Qui in Sicilia, i due parti avvennero quasi in contemporanea nel caos festivo dell’ospedale e l’errore scattò al momento di riportare le piccole Carolina e Melania nelle rispettive stanze accanto alle mamme. Il dubbio, e poi la voragine della verità, soltanto tre anni dopo, quando le maestre si accorsero della straordinaria somiglianza di Carolina alle sorelline di Melania. Da quel giorno, un percorso durato anni e culminato nella «restituzione» delle bambine alle rispettive famiglie naturali. «Una tragedia – racconta Franco, il muratore, che diede Carolina e accolse Melania – quella per noi era nostra figlia. Anzi, è nostra figlia. Non voglio pensare a che cosa deve avere provato la signora dell’ospedale di Roma quando le hanno detto che i figli che porta in grembo non sono i suoi. So bene che cosa ha vissuto e vive Gisella, mia moglie». Dei quattro genitori, quella che – per dirla con gli psicologi che seguono da allora entrambe le famiglie – ha faticato di più a sviluppare un attaccamento alla sua bambina «di sangue».
«I primi anni sono stati terribili, mia moglie voleva Carolina, e solo lei. Se proprio dobbiamo, mi diceva, prendiamocele tutte e due, ma io voglio Carolina, è lei mia figlia. Il momento più terribile è stato quello del distacco, quando gli psicologi ci hanno detto che era meglio non vederla per due mesi. Mia moglie era come impazzita, stava chiusa in casa a vedere i video del battesimo, dei primi compleanni, delle vacanze. Siamo arrivati a un passo dal divorzio, mi accusava di essere freddo, di non capire. Ma io soffrivo, eccome. E ogni tanto non resistevamo e fuggivamo a vederla. Lei ci correva incontro gridando mamma, papà, e piangeva disperata quando la lasciavamo all’altra famiglia».
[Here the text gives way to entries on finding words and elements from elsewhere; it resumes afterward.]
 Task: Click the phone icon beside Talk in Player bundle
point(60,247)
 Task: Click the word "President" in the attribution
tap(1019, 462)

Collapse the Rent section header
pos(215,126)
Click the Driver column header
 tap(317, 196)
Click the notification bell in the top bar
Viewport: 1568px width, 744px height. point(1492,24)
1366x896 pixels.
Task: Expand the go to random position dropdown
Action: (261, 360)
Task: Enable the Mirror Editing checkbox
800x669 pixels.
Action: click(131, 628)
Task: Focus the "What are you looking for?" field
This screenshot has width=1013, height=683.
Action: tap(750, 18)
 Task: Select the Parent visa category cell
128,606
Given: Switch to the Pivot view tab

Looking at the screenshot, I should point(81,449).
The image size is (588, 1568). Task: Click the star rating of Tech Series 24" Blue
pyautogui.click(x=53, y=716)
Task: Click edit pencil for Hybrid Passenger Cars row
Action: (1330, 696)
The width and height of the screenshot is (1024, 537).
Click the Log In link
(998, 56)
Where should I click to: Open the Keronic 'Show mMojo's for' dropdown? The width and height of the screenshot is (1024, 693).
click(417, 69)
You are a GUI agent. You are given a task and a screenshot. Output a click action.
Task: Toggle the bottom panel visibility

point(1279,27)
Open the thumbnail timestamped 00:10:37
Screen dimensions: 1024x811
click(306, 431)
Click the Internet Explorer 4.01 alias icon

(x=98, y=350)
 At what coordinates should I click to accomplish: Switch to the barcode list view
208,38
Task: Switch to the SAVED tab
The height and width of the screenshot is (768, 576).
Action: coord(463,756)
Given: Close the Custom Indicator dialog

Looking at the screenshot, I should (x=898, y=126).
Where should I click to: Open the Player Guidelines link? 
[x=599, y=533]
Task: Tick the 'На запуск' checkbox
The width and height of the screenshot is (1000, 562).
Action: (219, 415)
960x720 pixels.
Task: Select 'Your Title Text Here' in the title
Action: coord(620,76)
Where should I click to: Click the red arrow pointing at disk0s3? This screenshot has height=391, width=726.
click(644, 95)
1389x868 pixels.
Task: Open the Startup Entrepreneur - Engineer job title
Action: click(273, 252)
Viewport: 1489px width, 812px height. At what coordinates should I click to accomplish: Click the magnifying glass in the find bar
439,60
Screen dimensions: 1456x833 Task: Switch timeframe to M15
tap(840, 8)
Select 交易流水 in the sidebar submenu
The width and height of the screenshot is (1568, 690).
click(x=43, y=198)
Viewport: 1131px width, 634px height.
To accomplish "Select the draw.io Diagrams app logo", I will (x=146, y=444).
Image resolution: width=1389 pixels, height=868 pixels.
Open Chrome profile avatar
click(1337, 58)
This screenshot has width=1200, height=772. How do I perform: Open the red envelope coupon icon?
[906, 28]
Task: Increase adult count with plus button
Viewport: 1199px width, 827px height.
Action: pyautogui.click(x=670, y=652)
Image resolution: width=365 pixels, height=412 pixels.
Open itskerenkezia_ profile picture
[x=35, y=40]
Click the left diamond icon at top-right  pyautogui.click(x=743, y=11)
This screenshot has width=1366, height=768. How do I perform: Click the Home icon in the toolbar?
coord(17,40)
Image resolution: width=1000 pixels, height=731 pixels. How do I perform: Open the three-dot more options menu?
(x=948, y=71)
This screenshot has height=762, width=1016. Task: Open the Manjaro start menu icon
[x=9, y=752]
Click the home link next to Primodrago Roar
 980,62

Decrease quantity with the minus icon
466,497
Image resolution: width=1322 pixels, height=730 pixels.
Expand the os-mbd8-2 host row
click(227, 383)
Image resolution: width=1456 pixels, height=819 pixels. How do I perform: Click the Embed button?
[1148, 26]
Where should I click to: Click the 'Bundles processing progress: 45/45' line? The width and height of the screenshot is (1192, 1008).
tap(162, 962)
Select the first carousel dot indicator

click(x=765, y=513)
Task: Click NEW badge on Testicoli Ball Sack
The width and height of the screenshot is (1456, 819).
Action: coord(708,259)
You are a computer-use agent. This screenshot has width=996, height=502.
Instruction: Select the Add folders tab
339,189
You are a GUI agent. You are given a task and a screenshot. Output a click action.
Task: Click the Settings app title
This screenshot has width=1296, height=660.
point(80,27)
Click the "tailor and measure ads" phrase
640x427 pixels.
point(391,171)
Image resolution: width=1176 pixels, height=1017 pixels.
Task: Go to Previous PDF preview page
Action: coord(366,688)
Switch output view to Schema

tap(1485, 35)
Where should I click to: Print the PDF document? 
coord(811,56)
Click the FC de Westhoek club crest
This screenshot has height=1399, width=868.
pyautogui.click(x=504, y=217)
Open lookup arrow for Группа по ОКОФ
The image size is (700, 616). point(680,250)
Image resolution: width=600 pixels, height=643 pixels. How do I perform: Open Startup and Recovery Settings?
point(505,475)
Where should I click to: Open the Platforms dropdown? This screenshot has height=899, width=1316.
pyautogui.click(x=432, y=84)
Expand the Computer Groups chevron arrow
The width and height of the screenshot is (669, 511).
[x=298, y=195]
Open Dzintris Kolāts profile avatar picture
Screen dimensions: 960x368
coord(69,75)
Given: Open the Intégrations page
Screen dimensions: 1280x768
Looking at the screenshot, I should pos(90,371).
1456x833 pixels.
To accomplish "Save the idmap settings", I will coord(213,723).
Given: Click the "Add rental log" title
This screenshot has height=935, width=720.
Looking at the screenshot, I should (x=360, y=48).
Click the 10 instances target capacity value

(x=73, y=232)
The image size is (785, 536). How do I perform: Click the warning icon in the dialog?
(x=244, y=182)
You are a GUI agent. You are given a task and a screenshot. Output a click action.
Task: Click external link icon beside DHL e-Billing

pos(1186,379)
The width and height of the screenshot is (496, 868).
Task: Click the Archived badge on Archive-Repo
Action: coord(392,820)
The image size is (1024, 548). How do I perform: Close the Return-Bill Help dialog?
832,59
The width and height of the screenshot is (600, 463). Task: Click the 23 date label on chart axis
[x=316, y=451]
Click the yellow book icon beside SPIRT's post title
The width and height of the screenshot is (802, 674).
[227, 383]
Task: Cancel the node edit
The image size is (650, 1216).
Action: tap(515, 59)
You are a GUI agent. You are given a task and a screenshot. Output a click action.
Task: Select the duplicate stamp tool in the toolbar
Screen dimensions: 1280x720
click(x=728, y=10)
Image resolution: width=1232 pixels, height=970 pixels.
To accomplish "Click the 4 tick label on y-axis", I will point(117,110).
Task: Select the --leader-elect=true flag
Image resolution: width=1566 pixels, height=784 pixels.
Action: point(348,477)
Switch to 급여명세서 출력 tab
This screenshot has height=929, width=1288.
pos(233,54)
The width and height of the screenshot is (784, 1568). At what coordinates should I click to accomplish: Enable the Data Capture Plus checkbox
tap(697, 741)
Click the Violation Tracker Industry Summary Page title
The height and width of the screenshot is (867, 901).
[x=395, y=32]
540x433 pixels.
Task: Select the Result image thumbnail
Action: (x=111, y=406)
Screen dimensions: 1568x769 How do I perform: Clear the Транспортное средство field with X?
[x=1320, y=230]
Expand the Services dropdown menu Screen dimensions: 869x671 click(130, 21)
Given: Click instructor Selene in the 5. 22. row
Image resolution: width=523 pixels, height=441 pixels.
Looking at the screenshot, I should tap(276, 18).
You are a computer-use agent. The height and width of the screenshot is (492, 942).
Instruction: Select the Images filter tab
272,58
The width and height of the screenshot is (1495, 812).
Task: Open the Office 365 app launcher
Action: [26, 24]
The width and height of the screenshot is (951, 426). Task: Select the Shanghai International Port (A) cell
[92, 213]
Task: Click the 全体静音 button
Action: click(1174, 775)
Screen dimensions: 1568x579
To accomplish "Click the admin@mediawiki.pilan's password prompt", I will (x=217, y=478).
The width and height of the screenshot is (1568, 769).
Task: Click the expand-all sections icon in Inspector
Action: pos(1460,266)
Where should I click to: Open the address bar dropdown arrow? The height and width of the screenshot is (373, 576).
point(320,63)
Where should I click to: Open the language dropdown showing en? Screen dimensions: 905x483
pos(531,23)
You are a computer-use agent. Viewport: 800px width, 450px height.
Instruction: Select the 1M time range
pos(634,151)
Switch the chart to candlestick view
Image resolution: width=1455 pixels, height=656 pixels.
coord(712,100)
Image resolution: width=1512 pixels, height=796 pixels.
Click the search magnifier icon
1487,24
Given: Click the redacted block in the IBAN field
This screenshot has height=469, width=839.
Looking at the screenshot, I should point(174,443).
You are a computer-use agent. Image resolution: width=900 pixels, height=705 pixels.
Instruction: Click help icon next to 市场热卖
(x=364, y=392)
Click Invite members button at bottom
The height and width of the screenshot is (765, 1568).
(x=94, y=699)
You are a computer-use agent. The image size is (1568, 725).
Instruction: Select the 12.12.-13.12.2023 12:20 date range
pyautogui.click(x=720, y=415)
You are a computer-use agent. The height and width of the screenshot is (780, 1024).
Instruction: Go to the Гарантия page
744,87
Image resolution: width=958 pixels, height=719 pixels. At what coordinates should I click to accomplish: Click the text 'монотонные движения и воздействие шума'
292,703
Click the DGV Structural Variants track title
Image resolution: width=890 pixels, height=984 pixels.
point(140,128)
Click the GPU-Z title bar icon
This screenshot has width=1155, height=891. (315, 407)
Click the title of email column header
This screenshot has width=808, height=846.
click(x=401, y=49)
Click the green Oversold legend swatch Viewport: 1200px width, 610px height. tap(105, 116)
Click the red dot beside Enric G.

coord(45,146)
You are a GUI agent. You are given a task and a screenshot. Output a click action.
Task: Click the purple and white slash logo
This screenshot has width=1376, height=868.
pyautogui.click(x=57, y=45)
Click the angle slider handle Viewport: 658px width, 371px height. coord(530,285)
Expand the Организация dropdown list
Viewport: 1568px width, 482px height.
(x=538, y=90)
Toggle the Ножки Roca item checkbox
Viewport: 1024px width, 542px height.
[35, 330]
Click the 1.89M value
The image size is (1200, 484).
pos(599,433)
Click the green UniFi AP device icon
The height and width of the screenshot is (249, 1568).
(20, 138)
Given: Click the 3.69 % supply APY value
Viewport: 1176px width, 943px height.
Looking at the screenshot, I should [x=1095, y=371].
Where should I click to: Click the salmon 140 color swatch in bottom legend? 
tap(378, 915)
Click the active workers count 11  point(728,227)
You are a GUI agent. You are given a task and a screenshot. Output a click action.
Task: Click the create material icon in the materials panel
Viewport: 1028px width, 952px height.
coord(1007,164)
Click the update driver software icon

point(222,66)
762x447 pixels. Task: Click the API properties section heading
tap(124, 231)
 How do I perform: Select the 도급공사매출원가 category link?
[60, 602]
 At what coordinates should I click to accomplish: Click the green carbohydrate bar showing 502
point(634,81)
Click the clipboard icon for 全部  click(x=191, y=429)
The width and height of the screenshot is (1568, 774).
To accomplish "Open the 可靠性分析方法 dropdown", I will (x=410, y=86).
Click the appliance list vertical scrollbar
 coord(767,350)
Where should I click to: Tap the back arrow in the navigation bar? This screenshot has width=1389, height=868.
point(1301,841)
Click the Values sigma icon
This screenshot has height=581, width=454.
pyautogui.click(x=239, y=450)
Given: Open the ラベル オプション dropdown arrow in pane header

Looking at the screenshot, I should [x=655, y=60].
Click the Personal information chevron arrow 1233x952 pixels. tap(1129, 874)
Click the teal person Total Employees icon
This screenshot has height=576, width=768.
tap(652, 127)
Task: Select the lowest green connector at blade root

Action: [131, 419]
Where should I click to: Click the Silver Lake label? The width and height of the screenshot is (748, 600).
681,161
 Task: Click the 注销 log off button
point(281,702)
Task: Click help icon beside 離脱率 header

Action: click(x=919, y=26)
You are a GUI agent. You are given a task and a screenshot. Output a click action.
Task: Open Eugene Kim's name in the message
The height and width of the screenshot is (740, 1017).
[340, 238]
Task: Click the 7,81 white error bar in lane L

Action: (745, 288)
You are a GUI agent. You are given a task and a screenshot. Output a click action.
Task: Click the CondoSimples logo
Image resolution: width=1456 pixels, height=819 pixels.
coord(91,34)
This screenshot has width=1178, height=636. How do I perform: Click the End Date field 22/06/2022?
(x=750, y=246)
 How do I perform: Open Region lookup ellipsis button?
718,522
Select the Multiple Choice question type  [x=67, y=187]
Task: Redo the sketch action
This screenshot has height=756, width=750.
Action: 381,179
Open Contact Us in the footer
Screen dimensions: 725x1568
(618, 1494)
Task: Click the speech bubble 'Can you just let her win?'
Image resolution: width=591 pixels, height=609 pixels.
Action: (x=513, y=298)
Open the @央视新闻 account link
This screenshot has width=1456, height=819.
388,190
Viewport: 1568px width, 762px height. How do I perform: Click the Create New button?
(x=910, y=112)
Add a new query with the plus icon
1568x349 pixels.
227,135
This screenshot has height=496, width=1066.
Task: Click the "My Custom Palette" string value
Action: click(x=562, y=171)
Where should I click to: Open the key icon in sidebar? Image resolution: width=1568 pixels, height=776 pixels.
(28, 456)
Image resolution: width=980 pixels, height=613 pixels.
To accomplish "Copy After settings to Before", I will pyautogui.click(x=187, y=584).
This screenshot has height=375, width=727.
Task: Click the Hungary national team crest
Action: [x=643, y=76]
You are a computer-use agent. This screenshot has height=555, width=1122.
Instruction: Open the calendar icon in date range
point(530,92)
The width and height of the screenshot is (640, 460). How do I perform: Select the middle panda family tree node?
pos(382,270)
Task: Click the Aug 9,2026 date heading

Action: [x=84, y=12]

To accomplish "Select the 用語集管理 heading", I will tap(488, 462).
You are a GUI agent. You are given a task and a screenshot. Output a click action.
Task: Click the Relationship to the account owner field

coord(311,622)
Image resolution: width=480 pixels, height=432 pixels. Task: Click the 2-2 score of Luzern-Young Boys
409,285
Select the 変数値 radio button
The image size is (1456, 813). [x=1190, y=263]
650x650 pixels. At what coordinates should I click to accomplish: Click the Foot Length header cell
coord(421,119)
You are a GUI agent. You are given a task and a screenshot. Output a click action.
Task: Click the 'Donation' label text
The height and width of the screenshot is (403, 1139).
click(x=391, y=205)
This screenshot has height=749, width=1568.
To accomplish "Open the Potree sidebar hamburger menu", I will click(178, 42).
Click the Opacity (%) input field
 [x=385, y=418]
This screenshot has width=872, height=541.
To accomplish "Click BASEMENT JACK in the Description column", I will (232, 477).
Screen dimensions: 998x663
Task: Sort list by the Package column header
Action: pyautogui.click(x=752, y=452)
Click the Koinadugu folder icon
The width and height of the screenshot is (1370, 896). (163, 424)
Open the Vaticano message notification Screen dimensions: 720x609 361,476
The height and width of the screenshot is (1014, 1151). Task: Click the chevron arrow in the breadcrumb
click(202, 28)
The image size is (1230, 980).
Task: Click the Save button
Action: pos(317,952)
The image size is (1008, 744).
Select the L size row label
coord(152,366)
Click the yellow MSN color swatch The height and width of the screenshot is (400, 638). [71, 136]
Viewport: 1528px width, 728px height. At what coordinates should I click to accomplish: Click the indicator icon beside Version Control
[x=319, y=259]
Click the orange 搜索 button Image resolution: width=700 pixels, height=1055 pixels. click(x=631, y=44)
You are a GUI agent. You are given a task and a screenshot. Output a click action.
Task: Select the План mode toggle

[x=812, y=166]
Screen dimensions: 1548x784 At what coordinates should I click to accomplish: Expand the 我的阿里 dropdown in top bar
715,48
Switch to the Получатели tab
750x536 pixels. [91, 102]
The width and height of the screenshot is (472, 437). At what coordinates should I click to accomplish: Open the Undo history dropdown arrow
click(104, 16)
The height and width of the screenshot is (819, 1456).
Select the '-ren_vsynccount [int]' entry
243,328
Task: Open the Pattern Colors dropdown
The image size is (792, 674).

La moglie non parla, non ce la fa ancora nonostante siano passati sedici anni. E nonostante le due bambine, oggi ragazze, grazie al buonsenso di tutti, siano diventate amiche per le pelle e vivano fianco a fianco, condividendo gli affetti di una famiglia allargata. «I compleanni – racconta Franco – li festeggiamo sempre tutti insieme. E così Natale, e Pasqua. Carolina non ci chiama più mamma e papà, ma per noi è sempre la nostra piccola. Mia moglie la porta in giro a portare vestiti, ogni tanto usciamo a prenderci un gelato. Abbiamo imparato ad amare Melania, la nostra figlia naturale. Avrei preferito che non si scoprisse mai la verità? Anni fa le avrei risposto di sì, erano gli anni in cui dicevamo: o tutte e due o solo la nostra. Adesso penso che non avrei voluto lasciare il sangue del mio sangue, nostra figlia che non ha nessuna colpa. E che è uguale a me. Fisicamente e per temperamento».
Hanno avuto un’altra bimba, Franco e Gisella: Sofia, che adesso ha dodici anni, ed è già campionessa di danza: «Un vero vulcano. L’abbiamo fatta per cercare di uscire dall’incubo – racconta Franco – e per dare a Melania una compagnia. Aveva vissuto i suoi primi tre anni convinta di avere due sorelline, quando è venuta a casa con noi si è ritrovata sola. Adesso siamo una famiglia, le ragazze sono serene, siamo noi che continuiamo a soffrire. È come portarsi un lutto addosso».